* **Task brief**:
From the records below, copy every line that contains the word "computer".

* **Record excerpts**:

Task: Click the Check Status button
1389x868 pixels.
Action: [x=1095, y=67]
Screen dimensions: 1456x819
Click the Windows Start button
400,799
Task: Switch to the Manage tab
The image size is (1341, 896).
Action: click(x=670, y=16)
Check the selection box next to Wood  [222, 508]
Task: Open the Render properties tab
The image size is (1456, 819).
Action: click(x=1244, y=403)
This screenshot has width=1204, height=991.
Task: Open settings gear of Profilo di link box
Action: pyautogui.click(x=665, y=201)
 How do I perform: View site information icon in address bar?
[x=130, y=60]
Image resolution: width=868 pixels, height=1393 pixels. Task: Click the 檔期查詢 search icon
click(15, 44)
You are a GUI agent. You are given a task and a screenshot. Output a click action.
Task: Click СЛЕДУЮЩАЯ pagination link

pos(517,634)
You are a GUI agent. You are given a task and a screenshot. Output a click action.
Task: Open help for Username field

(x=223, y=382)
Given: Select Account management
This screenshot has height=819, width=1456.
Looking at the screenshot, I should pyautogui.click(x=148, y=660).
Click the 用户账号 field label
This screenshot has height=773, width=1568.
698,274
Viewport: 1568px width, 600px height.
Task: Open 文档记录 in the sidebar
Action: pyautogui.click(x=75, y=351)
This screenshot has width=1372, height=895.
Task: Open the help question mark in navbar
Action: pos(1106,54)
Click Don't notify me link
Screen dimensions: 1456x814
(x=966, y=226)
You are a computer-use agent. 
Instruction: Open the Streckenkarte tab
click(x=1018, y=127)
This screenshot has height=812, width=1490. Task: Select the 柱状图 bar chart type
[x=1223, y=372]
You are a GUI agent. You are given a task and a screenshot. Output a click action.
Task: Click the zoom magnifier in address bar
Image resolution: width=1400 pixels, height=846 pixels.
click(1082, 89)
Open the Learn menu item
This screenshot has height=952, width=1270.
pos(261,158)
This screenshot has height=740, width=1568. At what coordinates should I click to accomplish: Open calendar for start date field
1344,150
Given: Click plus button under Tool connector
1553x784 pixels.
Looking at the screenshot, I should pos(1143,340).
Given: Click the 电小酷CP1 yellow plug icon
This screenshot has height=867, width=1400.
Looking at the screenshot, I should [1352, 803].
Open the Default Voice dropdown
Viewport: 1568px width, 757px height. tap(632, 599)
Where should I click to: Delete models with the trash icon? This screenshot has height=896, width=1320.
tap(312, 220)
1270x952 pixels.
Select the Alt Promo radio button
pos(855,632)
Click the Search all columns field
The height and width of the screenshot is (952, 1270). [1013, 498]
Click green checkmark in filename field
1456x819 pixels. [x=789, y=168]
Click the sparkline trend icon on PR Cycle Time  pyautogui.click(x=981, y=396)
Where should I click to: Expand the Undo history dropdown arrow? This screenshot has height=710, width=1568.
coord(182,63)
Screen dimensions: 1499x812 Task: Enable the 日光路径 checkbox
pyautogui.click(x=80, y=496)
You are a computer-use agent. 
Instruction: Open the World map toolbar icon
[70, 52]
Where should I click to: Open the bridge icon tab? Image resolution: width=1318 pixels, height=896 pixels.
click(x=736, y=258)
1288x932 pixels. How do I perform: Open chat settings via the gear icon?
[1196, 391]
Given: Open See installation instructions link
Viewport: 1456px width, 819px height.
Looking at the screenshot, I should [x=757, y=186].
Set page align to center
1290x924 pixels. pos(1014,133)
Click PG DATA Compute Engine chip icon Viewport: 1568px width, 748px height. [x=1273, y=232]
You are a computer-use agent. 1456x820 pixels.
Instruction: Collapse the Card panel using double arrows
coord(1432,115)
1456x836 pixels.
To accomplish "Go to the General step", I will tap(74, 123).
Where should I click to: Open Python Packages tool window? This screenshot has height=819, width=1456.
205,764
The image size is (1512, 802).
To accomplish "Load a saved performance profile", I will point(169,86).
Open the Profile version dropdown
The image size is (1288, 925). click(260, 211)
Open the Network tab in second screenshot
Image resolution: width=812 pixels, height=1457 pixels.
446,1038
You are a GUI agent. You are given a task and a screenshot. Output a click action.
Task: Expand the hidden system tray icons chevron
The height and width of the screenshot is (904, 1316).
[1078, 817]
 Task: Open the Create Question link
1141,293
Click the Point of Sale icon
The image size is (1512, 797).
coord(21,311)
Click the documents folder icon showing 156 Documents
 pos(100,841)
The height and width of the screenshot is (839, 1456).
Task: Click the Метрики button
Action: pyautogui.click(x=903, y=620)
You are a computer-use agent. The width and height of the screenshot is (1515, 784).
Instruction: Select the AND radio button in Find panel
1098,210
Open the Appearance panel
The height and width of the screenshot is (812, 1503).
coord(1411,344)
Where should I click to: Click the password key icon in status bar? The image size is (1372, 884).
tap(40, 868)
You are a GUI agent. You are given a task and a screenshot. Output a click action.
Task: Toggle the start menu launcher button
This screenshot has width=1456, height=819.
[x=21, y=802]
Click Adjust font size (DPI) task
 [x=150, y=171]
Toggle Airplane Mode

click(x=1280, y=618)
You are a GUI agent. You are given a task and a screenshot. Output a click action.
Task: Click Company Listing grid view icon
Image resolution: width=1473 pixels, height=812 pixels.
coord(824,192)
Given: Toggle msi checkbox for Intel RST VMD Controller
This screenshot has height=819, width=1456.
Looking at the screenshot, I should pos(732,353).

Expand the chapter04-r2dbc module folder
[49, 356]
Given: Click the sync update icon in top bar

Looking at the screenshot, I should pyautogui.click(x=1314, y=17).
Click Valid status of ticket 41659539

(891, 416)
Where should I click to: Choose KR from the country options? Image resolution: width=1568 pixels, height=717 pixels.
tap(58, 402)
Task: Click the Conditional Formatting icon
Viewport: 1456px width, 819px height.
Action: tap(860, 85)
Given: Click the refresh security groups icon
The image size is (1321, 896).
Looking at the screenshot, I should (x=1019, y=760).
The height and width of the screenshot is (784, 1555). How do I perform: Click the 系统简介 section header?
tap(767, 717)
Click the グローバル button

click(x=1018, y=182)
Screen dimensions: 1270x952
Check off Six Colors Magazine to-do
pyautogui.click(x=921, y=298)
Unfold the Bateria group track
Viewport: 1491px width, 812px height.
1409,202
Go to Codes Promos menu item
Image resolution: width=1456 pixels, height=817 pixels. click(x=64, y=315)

* **Solved problem**:
You are a computer-use agent. 
You are a computer-use agent. 
You are a computer-use agent. 1456x820 pixels.
You are a computer-use agent. The width and height of the screenshot is (1515, 784).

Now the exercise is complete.